Hello everyone,
I am new to probabilistic programming and am currently working with the Gaussian process latent variable model (gplvm) as outlined in the link below.
http://docs.pyro.ai/en/0.2.1-release/_modules/pyro/contrib/gp/models/gplvm.html
However the problem with this model is that is does not support mini batching with large data sets. I went through the SVI tutorial part 2 but am having a little trouble adding mini batching in the current implementation to scale it up to large data sets.
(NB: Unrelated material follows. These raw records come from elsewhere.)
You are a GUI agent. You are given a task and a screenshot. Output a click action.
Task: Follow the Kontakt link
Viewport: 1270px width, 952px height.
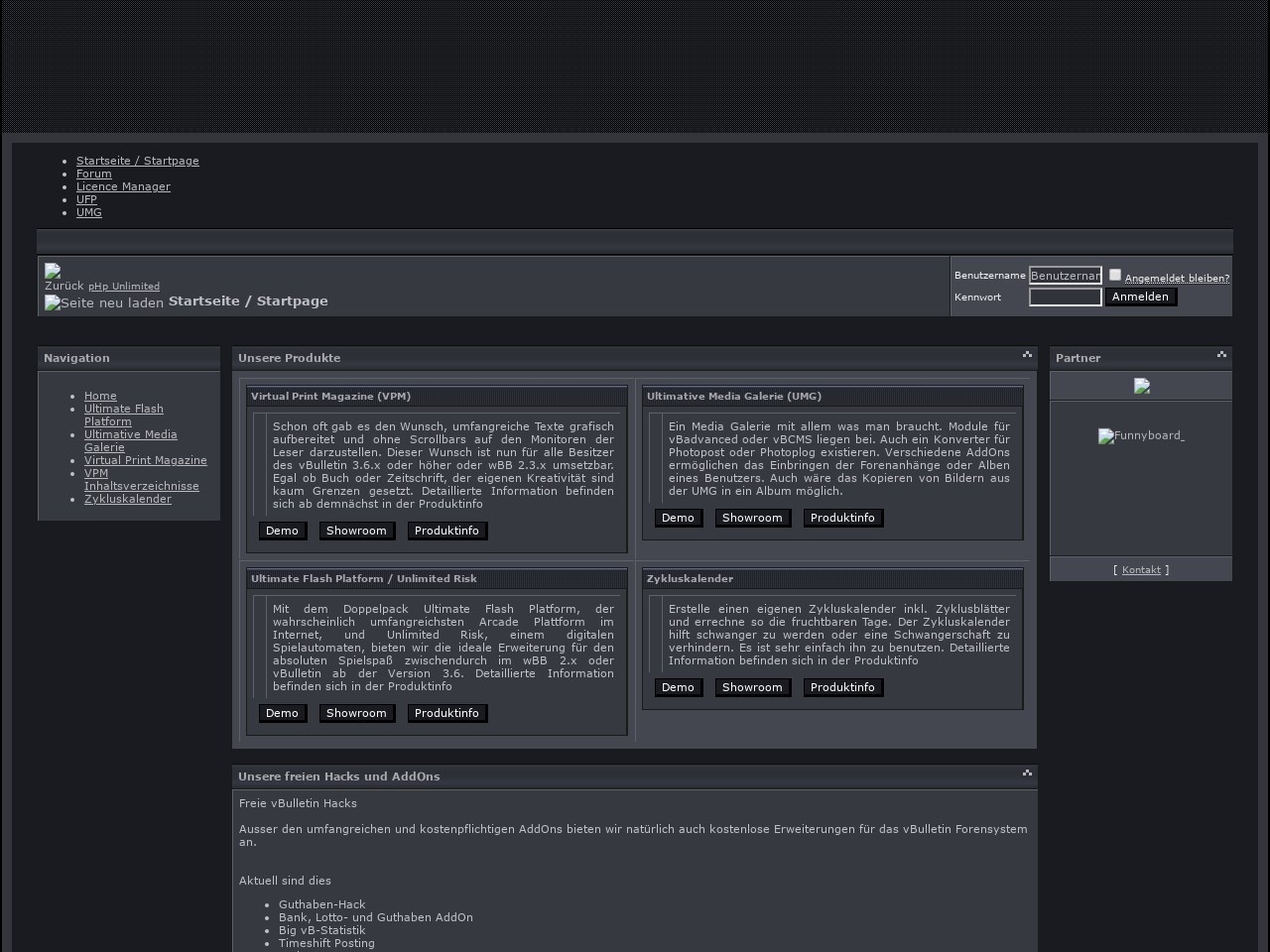[1141, 570]
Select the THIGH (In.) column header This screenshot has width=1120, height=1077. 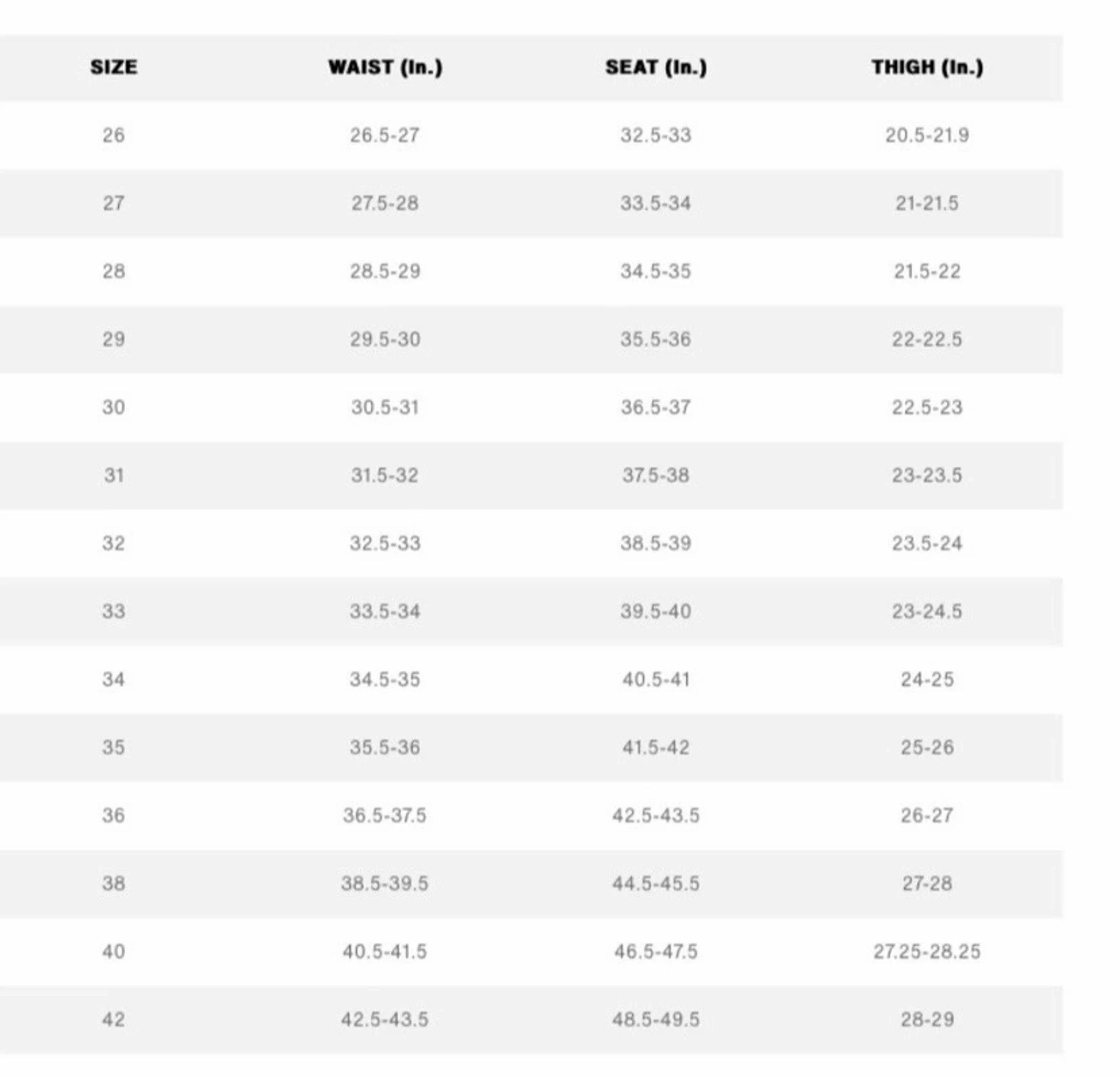(x=927, y=67)
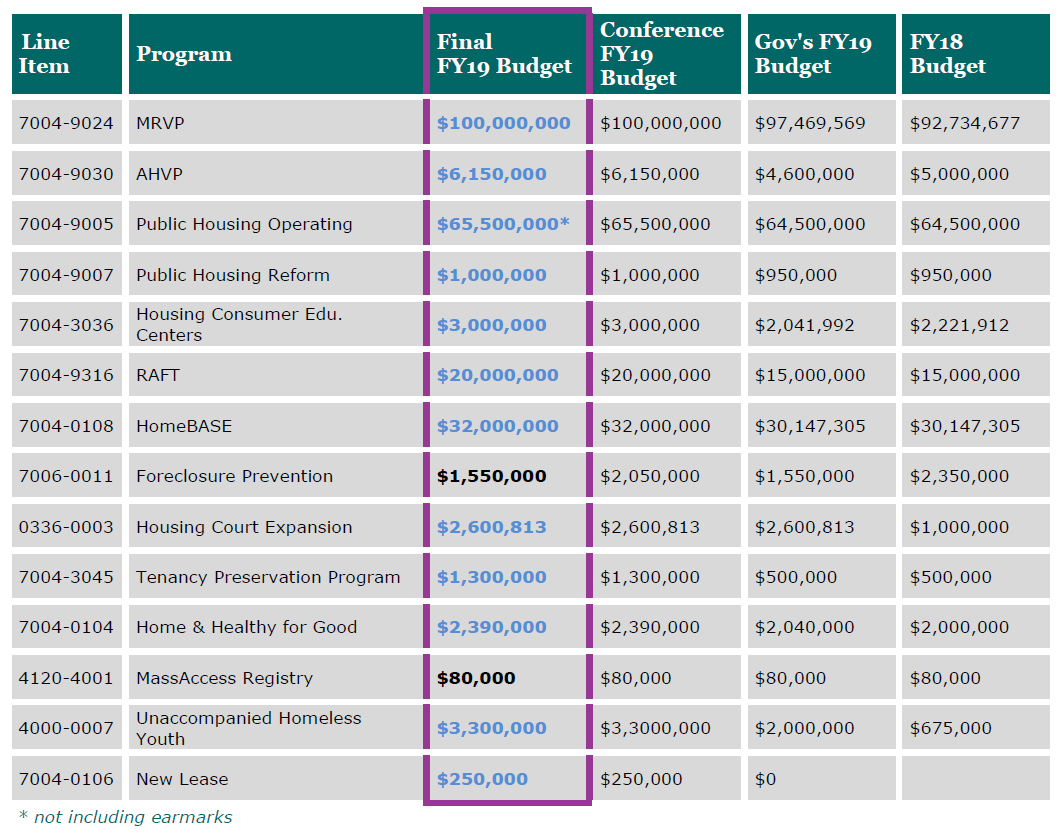The height and width of the screenshot is (833, 1063).
Task: Click the MRVP final budget $100,000,000 link
Action: (x=503, y=124)
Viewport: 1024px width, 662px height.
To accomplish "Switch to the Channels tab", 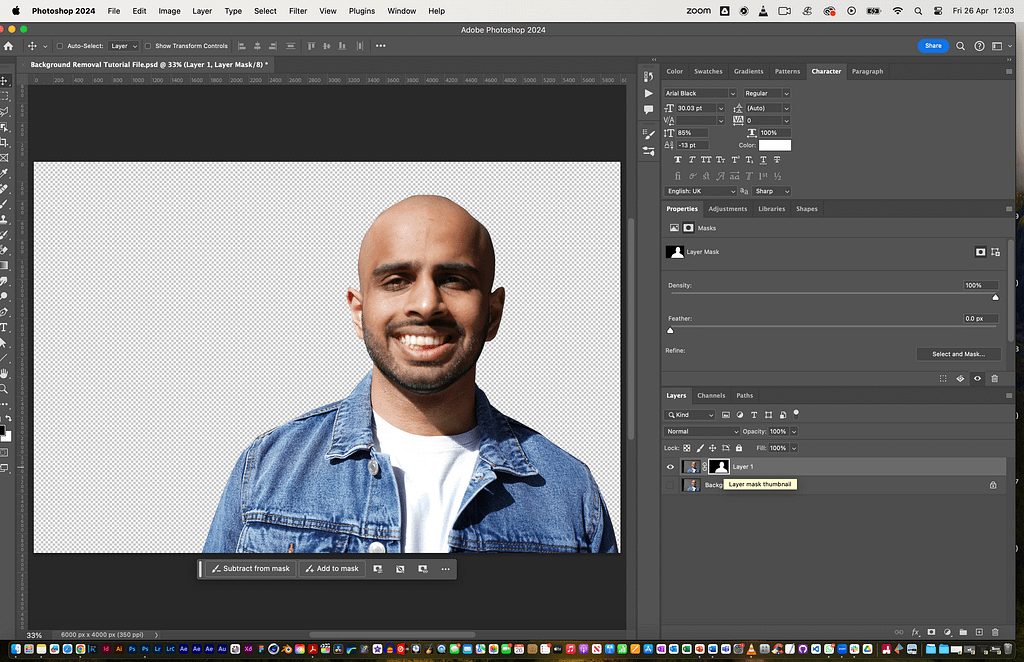I will (x=711, y=395).
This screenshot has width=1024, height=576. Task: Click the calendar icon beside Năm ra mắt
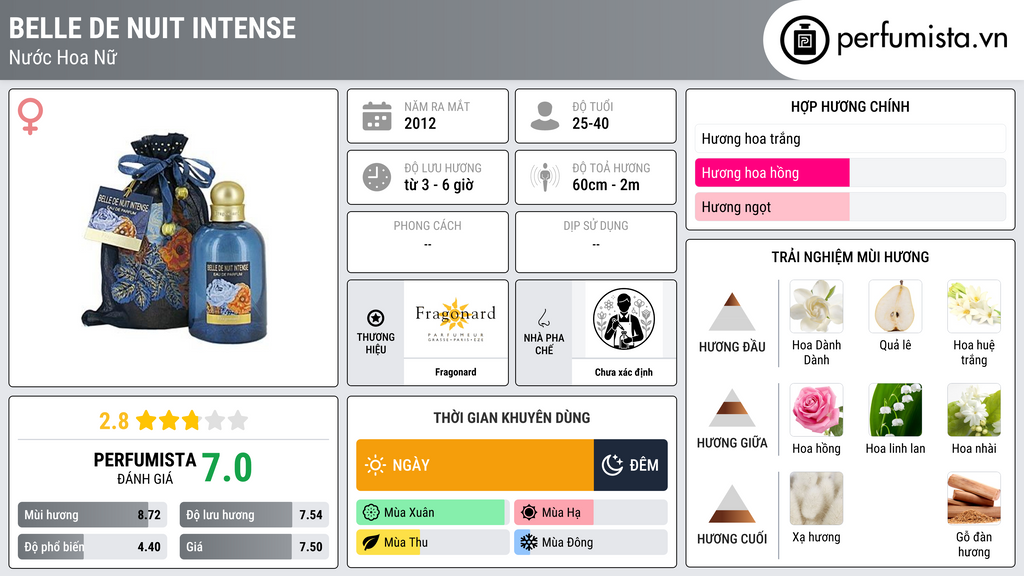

How do i incorporate the following lines used for SVI part 2 in the model and the guide?
for i in pyro.irange("data_loop", len(data), subsample_size=self.batch_size):
pyro.sample("obs_{}".format(i), dist.MultivariateNormal(X_loc[i],X_scale_tril[i]), obs=data[i])
If data is a 150 x 4 tensor how should i sample mini batch of this high dimensional data in the above statement and how to incorporate it in the model and guide. Any help on this would be appreciated.
def model(self):
self.set_mode(“model”, recursive=False)
# sample X from unit multivariate normal distribution
zero_loc = self.X_loc.new_zeros(self.X_loc.shape)
C = self.X_loc.shape[1]
Id = torch.eye(C, out=self.X_loc.new_empty(C, C))
X_name = param_with_module_name(self.name, "X")
X = pyro.sample(X_name, dist.MultivariateNormal(zero_loc, scale_tril=Id)
.independent(zero_loc.dim()-1))
self.base_model.set_data(X, self.y)
self.base_model.model()
def guide(self):
self.set_mode(“guide”, recursive=False)
# sample X from variational multivariate normal distribution
X_loc = self.get_param("X_loc")
X_scale_tril = self.get_param("X_scale_tril")
X_name = param_with_module_name(self.name, "X")
X = pyro.sample(X_name,
dist.MultivariateNormal(X_loc, scale_tril=X_scale_tril)
.independent(X_loc.dim()-1))
self.base_model.set_data(X, self.y)
if self._call_base_model_guide:
self.base_model.guide()